== LISTED ENTRIES ==

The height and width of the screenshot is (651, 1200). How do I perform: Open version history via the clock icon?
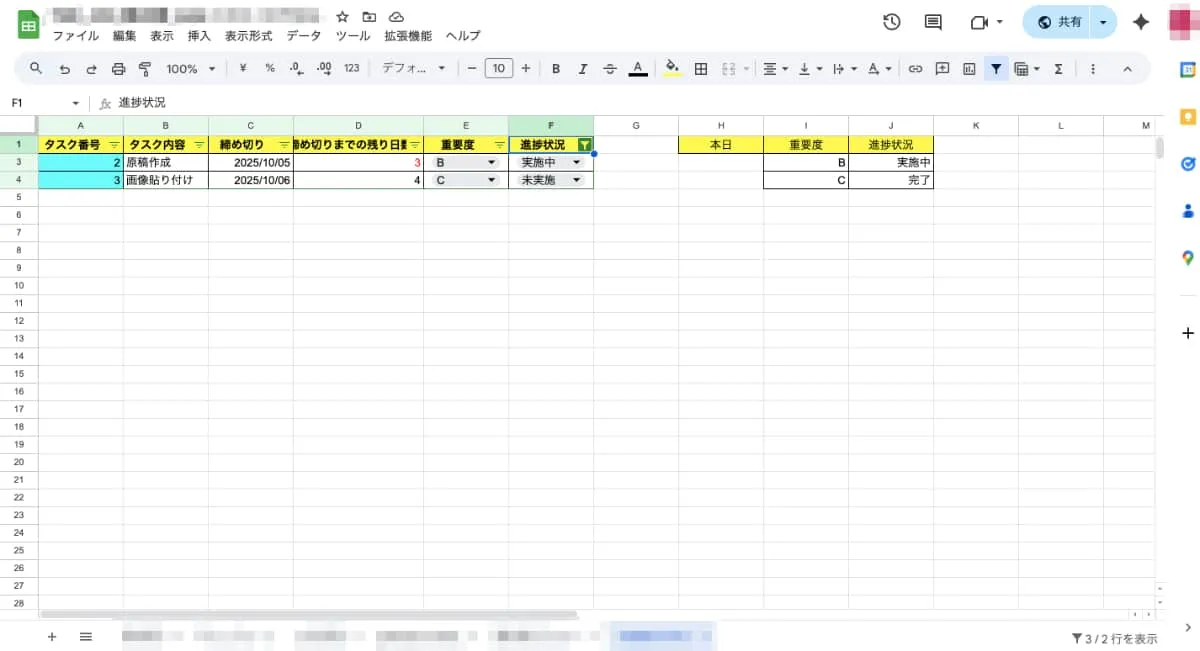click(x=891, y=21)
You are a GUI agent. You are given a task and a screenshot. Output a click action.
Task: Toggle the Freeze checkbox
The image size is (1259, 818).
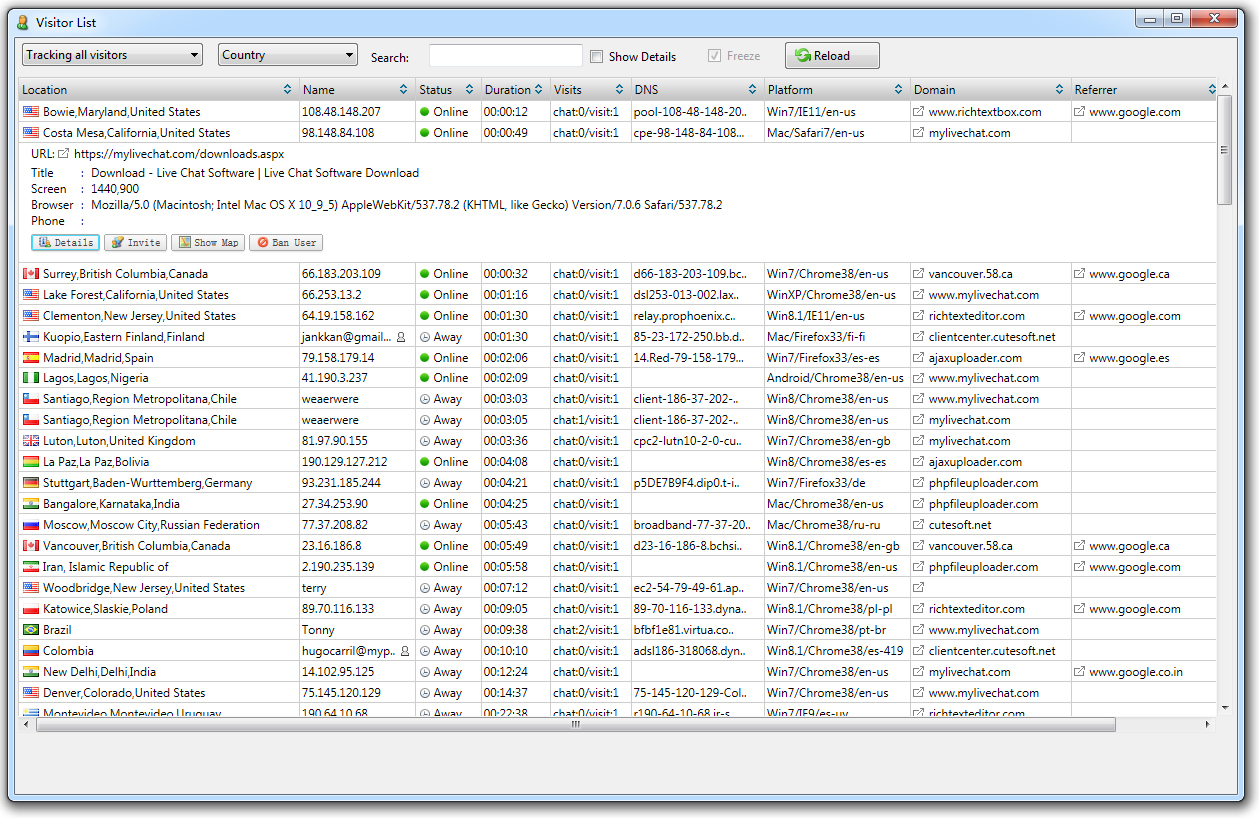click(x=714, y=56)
--
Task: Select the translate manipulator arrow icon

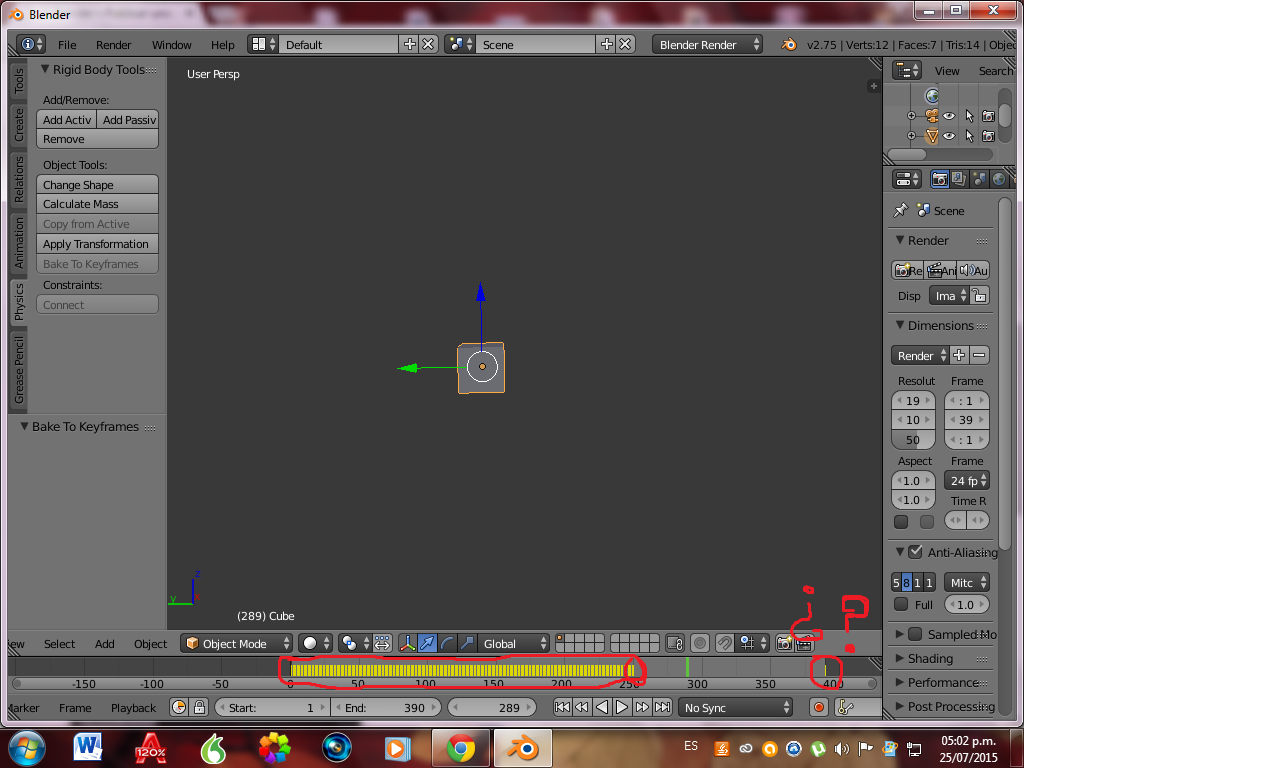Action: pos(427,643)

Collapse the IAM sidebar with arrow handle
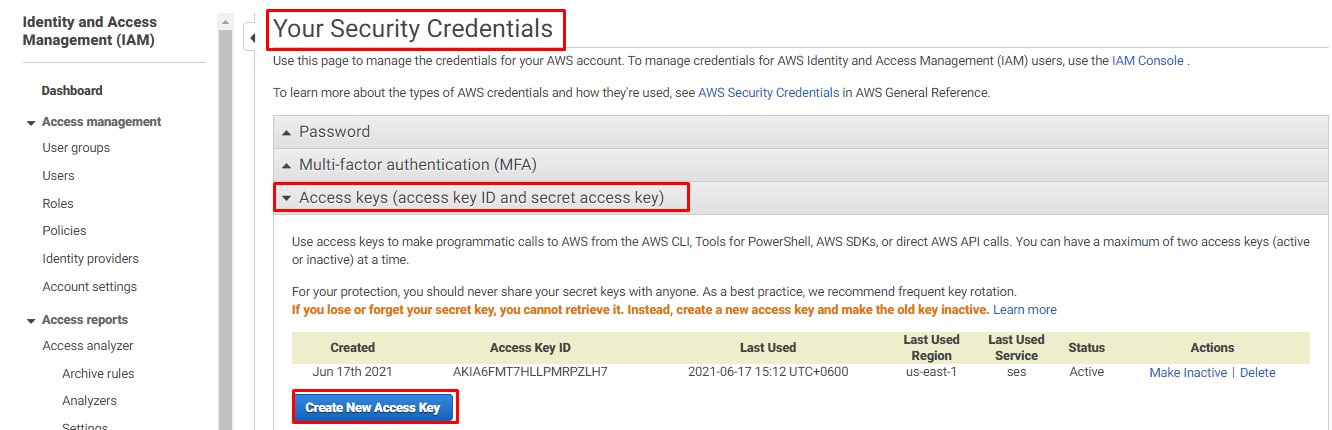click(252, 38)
* * *
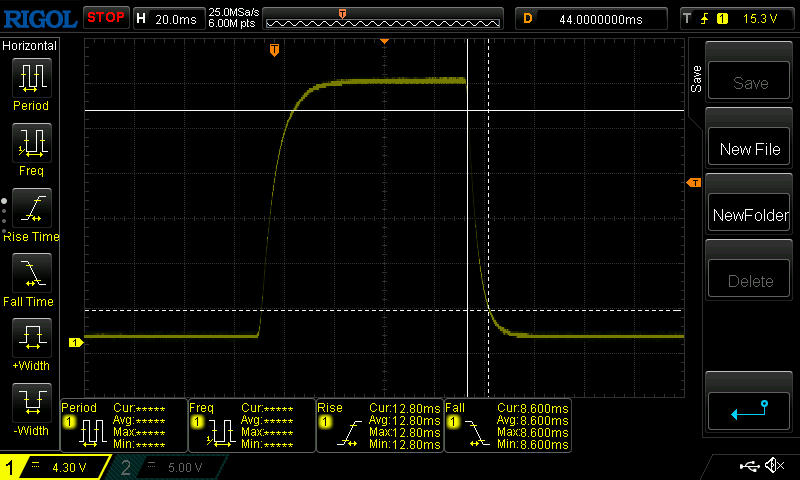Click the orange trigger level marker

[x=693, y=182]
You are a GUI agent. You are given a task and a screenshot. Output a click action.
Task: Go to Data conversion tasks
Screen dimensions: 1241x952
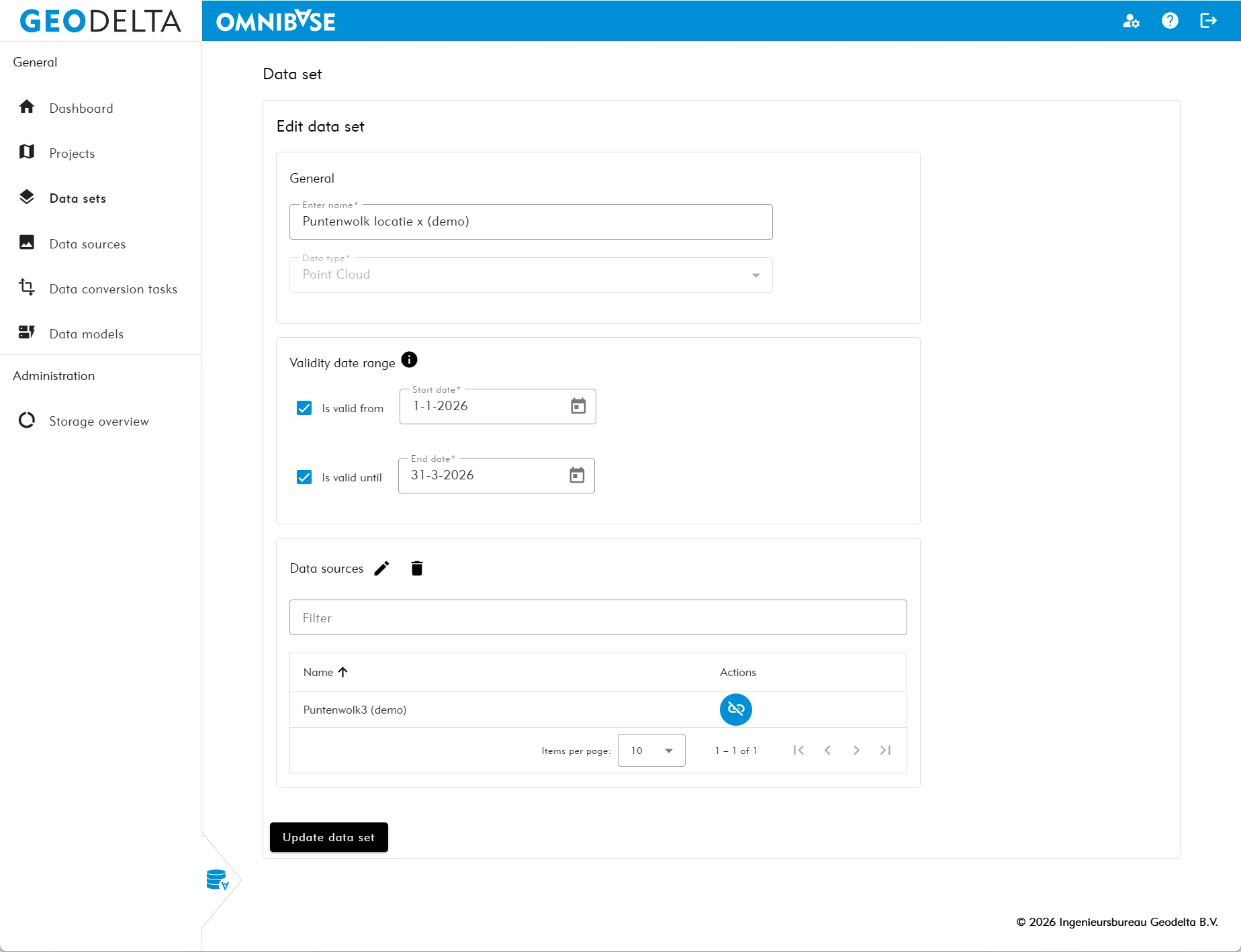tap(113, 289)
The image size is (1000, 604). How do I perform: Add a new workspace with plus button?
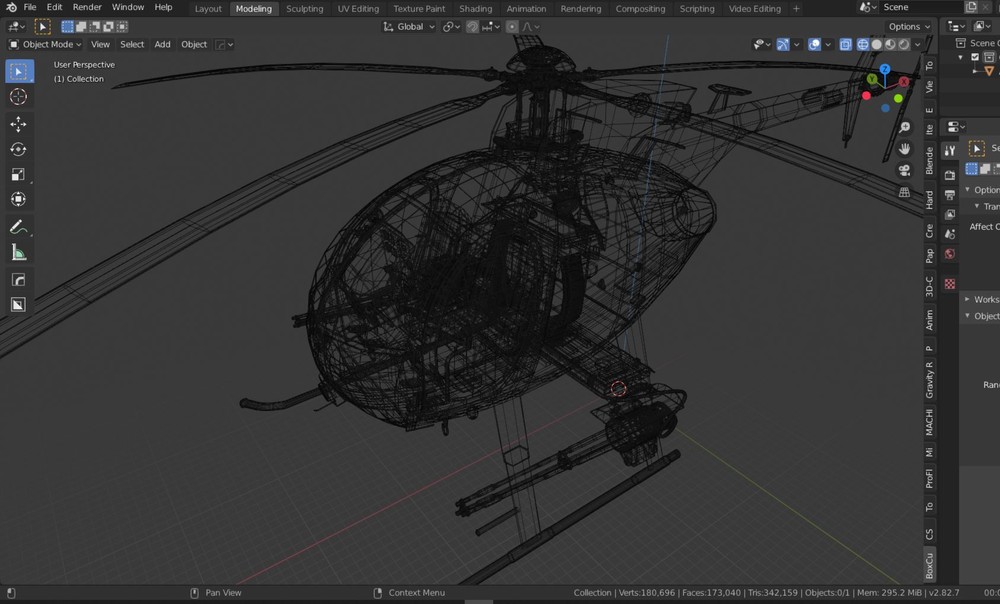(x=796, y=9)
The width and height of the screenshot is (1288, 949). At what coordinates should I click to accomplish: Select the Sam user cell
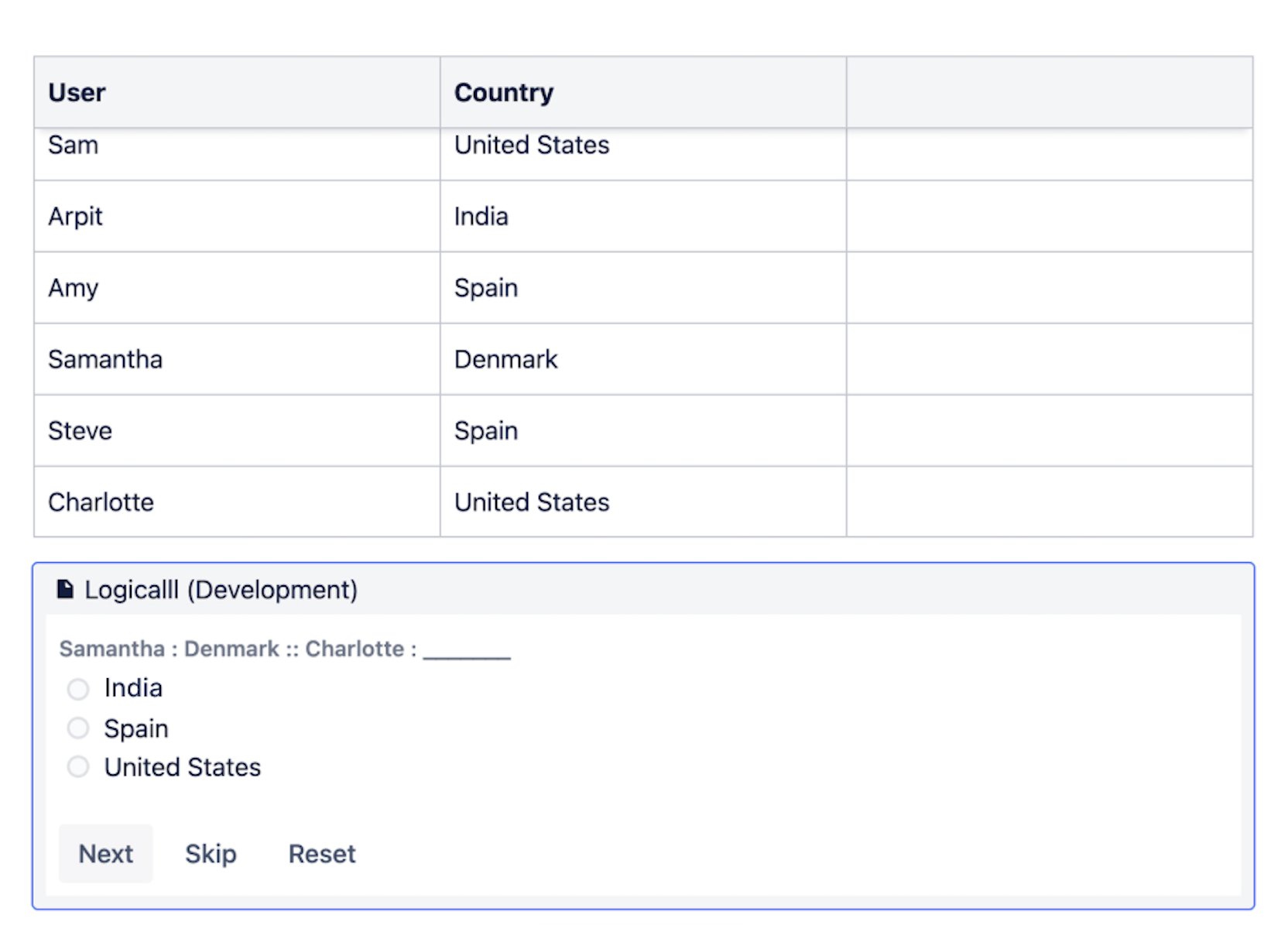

== TASK TO CARRY OUT ==
Convert the records into a Markdown table with the columns Row and Text, starting at the line that contains "The image size is (1000, 604)." and stopping after the line that contains "The width and". Number each line in the Row column, skip blank lines, and leave the pictures out.

== ANSWER TO THE PROBLEM ==
| Row | Text |
|---|---|
| 1 | The image size is (1000, 604). How do I perform: Add a new workspace with plus button? |
| 2 | (x=796, y=9) |
| 3 | The width and height of the screenshot is (1288, 949). At what coordinates should I click to accomplish: Select the Sam user cell |